▶ **Required work**:
Please edit the material from the start through the line that contains "Action: (22, 436)", inclusive, replacing "checkbox" with "toggle" and keeping everything else unchanged. Return only those lines.

▶ **Data for this task**:
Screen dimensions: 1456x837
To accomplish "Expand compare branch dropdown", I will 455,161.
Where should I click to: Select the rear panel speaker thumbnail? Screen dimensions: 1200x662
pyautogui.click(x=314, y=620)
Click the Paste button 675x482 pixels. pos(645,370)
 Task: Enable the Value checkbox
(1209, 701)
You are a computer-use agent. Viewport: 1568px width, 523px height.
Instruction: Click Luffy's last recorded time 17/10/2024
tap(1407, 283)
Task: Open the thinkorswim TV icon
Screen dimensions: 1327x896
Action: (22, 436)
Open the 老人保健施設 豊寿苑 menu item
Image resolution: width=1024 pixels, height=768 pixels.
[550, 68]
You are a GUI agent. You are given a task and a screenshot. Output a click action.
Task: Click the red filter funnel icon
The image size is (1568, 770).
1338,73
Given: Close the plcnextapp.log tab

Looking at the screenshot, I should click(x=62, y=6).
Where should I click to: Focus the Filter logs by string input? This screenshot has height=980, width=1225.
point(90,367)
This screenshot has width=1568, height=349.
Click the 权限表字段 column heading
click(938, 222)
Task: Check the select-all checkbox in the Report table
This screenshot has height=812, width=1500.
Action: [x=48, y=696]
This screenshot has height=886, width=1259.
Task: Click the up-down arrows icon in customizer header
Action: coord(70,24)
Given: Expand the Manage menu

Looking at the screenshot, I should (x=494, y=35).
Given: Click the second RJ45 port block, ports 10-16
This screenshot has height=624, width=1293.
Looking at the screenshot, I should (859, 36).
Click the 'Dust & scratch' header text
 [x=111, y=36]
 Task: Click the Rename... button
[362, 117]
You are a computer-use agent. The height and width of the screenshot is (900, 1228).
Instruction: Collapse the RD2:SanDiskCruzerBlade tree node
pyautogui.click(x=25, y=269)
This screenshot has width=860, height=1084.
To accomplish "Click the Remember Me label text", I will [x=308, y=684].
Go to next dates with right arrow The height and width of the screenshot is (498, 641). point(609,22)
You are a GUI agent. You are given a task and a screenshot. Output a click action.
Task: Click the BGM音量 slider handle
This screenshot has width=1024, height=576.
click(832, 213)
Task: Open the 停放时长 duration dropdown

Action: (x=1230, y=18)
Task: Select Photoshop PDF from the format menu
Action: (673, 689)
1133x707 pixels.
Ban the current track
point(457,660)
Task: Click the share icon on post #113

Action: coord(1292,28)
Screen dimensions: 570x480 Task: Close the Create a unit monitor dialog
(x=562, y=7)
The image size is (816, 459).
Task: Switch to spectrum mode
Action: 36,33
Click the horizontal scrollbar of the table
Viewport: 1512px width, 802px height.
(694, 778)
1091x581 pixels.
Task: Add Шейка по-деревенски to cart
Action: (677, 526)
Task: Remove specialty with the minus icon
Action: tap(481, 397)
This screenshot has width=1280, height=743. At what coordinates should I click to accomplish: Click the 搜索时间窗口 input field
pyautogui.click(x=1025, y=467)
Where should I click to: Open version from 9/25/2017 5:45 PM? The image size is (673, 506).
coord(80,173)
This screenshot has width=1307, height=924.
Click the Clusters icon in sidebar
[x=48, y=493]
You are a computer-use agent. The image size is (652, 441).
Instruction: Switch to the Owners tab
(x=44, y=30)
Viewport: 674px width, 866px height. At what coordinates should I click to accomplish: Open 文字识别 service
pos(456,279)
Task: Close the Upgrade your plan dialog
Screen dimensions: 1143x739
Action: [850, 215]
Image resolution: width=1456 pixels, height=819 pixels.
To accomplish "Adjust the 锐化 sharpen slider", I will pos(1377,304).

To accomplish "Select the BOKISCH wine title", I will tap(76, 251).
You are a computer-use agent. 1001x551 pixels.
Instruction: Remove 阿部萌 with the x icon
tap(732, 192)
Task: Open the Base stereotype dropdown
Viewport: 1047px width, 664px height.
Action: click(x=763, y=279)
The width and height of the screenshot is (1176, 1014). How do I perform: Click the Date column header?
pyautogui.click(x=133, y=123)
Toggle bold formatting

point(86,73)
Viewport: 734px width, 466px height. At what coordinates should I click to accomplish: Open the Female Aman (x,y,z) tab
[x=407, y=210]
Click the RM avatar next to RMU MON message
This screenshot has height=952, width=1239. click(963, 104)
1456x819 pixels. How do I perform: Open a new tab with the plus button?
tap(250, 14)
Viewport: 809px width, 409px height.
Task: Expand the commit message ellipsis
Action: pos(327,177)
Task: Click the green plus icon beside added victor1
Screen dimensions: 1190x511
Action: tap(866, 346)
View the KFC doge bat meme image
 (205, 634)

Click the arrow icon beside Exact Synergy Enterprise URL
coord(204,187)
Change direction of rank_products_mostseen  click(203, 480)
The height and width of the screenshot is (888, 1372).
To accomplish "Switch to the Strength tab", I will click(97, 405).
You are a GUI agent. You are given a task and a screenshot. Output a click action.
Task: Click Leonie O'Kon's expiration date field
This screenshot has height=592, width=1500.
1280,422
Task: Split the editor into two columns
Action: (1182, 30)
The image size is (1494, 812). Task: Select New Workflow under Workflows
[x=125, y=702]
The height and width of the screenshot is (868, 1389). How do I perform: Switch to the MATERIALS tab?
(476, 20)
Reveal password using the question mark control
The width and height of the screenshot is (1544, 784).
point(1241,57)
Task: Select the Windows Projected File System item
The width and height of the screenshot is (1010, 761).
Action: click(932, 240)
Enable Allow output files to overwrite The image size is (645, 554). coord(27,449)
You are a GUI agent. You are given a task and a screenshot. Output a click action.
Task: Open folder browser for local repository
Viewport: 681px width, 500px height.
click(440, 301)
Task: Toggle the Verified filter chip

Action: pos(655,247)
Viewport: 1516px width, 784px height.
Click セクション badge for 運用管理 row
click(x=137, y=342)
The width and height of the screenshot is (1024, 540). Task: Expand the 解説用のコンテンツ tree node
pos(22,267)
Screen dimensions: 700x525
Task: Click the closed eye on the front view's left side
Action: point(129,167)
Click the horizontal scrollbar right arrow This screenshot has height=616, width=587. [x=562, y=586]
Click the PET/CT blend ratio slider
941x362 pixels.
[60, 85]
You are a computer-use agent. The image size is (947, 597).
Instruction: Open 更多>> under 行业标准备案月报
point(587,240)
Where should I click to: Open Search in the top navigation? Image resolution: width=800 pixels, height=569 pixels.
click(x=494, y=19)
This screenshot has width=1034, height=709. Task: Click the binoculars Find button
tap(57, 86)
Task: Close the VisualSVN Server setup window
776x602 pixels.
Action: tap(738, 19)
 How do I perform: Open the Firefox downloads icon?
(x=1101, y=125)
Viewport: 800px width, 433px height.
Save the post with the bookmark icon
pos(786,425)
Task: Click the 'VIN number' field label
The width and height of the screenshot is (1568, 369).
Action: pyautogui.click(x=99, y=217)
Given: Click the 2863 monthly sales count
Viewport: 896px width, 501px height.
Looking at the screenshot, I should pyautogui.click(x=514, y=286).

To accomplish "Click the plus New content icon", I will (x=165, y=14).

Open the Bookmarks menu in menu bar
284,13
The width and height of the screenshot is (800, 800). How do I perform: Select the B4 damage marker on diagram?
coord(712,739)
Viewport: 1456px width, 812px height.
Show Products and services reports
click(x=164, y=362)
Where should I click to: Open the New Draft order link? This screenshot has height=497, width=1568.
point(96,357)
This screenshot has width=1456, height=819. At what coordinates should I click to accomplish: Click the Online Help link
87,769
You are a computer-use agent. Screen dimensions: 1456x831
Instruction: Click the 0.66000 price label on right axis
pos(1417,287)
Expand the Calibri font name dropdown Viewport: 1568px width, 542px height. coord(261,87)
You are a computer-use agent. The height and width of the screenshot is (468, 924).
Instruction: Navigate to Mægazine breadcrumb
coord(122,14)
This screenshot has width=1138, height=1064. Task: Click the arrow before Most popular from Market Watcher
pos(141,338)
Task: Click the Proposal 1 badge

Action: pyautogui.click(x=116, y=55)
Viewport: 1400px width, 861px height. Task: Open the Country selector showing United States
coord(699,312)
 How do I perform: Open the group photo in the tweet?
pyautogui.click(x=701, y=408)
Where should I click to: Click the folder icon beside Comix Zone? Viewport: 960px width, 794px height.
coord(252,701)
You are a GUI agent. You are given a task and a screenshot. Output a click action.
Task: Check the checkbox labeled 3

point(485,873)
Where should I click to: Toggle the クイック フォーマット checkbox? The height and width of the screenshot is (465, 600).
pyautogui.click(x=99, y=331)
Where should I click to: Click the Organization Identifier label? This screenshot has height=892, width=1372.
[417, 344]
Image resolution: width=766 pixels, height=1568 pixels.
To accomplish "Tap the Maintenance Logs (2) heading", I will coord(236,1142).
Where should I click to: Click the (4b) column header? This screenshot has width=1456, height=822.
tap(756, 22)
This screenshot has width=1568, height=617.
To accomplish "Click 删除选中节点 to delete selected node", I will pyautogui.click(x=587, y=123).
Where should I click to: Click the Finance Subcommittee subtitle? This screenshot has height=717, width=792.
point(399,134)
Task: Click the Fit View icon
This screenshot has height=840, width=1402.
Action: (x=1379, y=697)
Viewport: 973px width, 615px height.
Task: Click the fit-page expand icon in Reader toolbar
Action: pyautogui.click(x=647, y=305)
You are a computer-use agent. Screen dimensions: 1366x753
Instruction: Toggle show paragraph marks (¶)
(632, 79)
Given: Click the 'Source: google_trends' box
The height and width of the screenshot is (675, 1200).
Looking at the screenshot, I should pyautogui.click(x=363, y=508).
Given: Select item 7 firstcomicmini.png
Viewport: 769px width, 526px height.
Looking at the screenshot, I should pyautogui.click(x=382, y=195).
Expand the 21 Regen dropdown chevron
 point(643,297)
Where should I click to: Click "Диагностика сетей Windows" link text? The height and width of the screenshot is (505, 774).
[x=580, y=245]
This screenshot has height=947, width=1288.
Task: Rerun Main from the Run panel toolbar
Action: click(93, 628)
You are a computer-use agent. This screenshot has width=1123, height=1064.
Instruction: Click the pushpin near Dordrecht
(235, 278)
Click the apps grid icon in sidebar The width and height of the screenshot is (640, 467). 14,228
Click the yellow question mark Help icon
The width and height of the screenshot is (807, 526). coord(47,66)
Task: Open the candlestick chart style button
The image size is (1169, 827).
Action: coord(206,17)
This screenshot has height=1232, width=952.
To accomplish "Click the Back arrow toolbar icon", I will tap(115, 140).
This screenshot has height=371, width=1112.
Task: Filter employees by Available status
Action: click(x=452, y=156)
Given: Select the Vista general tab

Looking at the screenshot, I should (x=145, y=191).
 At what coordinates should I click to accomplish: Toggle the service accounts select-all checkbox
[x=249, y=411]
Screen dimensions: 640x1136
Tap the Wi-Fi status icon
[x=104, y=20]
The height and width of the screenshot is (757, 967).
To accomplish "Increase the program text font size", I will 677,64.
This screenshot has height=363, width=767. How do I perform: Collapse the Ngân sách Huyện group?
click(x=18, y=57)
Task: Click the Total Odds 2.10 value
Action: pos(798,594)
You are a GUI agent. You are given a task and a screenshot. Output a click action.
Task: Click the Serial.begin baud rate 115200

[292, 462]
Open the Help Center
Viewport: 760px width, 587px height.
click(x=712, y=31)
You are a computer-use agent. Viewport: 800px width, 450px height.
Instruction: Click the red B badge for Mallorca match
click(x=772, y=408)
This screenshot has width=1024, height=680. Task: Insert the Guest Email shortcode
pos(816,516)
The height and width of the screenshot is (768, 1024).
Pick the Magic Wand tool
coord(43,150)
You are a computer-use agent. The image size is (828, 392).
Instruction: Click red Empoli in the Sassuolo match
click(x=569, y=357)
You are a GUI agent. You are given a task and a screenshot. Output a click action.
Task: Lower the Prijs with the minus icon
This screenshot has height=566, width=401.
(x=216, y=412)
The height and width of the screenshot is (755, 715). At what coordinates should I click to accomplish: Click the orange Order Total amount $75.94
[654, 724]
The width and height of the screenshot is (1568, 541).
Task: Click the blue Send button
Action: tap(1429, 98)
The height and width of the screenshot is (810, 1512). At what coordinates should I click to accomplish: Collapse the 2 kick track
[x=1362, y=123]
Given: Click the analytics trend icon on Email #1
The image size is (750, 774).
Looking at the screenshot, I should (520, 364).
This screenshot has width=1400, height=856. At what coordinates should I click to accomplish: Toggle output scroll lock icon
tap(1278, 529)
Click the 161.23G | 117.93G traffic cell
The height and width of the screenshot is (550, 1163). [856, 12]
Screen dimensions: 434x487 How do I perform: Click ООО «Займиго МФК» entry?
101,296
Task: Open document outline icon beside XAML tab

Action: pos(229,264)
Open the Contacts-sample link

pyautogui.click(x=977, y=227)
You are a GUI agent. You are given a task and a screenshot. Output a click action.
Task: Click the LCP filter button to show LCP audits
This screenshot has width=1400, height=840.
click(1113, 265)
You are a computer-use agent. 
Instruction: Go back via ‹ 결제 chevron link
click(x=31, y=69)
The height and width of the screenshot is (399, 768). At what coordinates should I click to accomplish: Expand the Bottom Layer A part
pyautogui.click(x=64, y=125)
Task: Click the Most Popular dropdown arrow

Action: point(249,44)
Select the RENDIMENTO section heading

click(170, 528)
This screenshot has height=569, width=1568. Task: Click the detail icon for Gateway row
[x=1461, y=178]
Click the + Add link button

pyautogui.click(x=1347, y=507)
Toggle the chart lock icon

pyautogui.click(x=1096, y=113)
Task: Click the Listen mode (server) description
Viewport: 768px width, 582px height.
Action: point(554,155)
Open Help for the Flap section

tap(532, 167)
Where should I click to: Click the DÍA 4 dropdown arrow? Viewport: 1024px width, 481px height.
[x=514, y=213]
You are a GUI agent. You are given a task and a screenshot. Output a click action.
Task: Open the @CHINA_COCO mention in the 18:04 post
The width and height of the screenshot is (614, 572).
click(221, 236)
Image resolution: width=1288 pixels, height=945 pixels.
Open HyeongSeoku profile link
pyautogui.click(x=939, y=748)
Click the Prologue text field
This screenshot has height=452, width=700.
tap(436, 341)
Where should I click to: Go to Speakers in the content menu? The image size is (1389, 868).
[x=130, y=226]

▶ **Completed exercise**:
Screen dimensions: 1456x837
To accomplish "Expand compare branch dropdown", I will 455,161.
Where should I click to: Select the rear panel speaker thumbnail? Screen dimensions: 1200x662
pyautogui.click(x=314, y=620)
Click the Paste button 675x482 pixels. pos(645,370)
 Task: Enable the Value toggle
(1209, 701)
You are a computer-use agent. Viewport: 1568px width, 523px height.
Instruction: Click Luffy's last recorded time 17/10/2024
tap(1407, 283)
Task: Open the thinkorswim TV icon
Screen dimensions: 1327x896
Action: (22, 436)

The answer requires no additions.